Delta outlines new international service for 2010
5:33 PM Tue, Oct 20, 2009 | Permalink
Terry Maxon/Reporter Bio | E-mail | News tips



Delta Air Lines has laid out a long list of international routes that will start service or get expanded service next summer.

Says Glen Hauenstein, Delta's executive vice president of network planning and revenue management:

"No other airline has the alliance partners, fleet flexibility or network breadth to consistently deliver new routes for customers while at the same time being responsible in managing capacity in the face of a global economic recession.


"As America's flag carrier to the world, Delta's 2010 schedule will bring new nonstop service to dozens of communities around the globe, thanks to the strength of our worldwide alliances."


Delta says the changes "are part of the first fully consolidated schedule published following Delta's merger with Northwest, allowing the airline to reallocate existing capacity to new routes. Delta also will maintain many of the international route reductions it announced in June in response to decreased global demand."

City 1 City 2 Start date Frequency
Seattle Beijing, China June 4 Five times weekly
Seattle Osaka, Japan June 7 Daily
Detroit Hong Kong June 2 Five times weekly
Detroit Seoul-Incheon June 1 Five times weekly
Detroit Shanghai, China June 1 Expanded from five seven times weekly
Tokyo-Narita New York June 1 Upgraded from daily Boeing 777-200 to 747-400
Tokyo-Narita Los Angeles June 1 From seven to 11 weekly flights
Copenhagen New York May 27 Daily
New York Stockholm May 27 Daily
New York Tel Aviv June 3 Daily, upgraded from Boeing 767-300 to 747-400
Seattle Amsterdam June 1 Expanded from seven to 10 weekly flights
Atlanta Accra, Ghana June 1 Three times weekly
New York Abuja, Nigeria June 1 Three times weekly

http://aviationblog.dallasnews.com/archives/2009/10/delta-air-lines-has-laid.html

s211
Oct 20, 2009, 11:35 PM
Why is Calgary significant in terms of Asia?

It's not.
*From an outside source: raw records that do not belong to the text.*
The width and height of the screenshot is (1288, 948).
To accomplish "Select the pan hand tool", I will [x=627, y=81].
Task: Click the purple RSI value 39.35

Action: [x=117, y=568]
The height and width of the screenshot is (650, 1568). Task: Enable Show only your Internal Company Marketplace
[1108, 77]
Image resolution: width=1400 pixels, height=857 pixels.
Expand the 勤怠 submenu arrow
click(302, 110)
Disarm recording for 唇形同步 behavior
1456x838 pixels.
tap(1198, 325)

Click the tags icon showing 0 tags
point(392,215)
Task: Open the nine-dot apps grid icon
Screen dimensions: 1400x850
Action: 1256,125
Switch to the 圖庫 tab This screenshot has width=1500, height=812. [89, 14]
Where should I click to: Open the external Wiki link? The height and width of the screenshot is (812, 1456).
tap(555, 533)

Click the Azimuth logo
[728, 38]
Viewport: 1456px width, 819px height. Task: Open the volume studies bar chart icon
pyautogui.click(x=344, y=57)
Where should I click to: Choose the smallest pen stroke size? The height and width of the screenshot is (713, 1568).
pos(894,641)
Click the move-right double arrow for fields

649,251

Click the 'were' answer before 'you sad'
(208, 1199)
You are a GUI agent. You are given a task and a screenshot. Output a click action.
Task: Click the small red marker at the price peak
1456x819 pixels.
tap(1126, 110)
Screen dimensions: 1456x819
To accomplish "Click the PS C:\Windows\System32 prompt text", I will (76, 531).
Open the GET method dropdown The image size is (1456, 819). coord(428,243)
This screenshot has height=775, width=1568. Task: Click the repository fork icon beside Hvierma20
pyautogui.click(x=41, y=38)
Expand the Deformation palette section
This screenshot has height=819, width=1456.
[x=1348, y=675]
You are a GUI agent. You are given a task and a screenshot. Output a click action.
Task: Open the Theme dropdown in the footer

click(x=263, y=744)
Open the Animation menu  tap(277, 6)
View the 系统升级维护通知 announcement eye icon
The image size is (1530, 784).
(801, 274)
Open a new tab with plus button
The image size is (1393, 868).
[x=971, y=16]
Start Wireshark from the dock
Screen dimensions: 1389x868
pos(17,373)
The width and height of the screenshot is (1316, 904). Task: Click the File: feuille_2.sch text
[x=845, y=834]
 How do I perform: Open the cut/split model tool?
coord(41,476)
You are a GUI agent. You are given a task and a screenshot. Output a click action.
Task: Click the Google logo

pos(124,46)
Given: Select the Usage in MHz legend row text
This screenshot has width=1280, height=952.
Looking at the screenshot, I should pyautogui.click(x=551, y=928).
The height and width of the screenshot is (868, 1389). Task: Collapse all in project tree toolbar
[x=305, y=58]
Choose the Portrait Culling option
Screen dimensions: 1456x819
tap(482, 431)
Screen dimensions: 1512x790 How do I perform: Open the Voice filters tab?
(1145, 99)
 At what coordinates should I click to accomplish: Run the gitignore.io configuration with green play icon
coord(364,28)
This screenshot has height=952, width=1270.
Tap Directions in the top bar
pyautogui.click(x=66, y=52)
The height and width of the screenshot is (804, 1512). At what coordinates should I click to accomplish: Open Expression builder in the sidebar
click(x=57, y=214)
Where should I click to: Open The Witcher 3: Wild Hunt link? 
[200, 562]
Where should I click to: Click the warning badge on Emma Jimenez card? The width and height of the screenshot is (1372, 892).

Calgary's pulling another one of their tricks where they appear to say "we're getting Asia" when, in fact, they're selling a dream and hopefully people support it. Classic Calgary boosterism.

trofirhen
Oct 21, 2009, 6:21 AM
It's not. Calgary's pulling another one of their tricks where they appear to say "we're getting Asia" when, in fact, they're selling a dream and hopefully people support it. Classic Calgary boosterism.

You're right, s211, except in the domain of oil. That's why Emirates (which everybody seems to hate) wanted Vancouver AND Calgary as destinations.
Dubai is in the middle of one of the world's great oil producing regions (as everyone knows anyway) and it was for that, and only that, that they expressed a wish to have access to Calgary. Vancouver would have been the main entry point to Western Canada.

Oh well, there is still Qatar Airlines, and Etihad. Maybe people will accept their presence, if they ever come knocking.